It sounds like he made it very clear that he doesnt intend to come back. I think you did the right thing by distancing yourself from him and his family. I think you should continue to distance yourself from him until he says he's committed to making things work.


----------



## SoxMunkey (Jan 1, 2010)

Hello Ana... it sounds to me like he already knows what he wants and what he wants to do, but he doesn't want to commit himself to anything that he says out loud. When someone takes the step to move out, stop communicating, and more or less, stop being involved in the marriage... then there is no doubt that they already know what it is that they want.

He is trying to stall you and hold onto you as a Plan "B". You and your daughter shouldn't be a Plan "B" in his life. You are looking for direction and closure... like the rest of us here. He does not want to give you that.

He enjoys feeling this power over you and will more than likely continue on in this path. If he is not going to answer you out right, then consider a default answer. It's not like your questions are difficult. 

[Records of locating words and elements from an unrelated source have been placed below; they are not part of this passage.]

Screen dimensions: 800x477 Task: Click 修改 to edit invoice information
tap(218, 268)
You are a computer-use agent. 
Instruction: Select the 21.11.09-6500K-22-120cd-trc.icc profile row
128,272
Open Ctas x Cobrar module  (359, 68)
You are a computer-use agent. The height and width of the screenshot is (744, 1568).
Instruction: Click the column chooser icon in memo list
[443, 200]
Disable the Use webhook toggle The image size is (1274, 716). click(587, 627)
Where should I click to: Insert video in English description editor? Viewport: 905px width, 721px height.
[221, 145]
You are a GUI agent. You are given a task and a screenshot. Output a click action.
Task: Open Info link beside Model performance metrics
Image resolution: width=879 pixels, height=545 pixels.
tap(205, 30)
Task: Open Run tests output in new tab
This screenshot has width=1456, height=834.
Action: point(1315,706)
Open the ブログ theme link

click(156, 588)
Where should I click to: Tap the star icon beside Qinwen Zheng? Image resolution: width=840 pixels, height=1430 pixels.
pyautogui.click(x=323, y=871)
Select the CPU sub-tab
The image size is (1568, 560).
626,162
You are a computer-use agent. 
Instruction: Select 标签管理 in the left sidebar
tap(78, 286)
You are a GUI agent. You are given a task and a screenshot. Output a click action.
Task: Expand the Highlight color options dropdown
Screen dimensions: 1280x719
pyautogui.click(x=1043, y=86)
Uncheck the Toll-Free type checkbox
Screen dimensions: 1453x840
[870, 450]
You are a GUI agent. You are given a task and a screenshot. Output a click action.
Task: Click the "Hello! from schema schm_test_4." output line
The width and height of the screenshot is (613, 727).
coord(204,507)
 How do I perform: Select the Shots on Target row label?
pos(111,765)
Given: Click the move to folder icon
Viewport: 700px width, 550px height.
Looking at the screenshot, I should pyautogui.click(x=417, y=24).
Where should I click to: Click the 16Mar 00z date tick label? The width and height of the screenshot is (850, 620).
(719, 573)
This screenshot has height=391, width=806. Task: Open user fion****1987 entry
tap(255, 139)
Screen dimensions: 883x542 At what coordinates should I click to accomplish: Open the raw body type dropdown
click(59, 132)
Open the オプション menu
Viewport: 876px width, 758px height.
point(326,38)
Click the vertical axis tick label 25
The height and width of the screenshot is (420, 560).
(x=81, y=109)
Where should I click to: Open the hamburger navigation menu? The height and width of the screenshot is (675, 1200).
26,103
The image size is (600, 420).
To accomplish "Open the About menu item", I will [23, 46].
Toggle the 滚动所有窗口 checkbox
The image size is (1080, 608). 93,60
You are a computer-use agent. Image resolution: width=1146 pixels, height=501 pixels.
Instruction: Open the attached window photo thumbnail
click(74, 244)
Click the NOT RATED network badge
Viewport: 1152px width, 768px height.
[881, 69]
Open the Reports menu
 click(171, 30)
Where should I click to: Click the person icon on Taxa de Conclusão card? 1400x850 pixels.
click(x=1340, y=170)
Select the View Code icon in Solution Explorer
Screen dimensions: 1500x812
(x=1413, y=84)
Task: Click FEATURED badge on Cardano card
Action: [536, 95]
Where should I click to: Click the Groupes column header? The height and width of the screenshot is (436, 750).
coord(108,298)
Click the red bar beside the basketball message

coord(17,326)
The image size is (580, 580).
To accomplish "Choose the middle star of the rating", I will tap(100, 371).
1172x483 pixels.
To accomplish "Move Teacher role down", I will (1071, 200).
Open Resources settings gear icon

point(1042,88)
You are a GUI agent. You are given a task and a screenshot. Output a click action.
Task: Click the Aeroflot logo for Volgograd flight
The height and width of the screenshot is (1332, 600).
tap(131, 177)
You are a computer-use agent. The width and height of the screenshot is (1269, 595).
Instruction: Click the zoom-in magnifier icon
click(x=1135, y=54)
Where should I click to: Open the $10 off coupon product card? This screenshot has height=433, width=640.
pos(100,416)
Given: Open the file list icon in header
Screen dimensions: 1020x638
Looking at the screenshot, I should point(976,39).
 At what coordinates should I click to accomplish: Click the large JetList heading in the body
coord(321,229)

It would seem that you carrying on in where you are taking care of yourself and your daughter and moving forward is the best option. If he decides that he wants his family back, then let him play catch up. But for now, just move forward.


----------



## whattodo17 (Jan 12, 2010)

Hi Ana...just wanted to say that I know exactly where you are coming from! When I asked my H if we would ever work things out he said no but now that I act like I don't care he is all of a sudden wanting to know what I'm doing. I know how tough it is especially having a child...my daughter just turned 2. Wish I could give more advice .


----------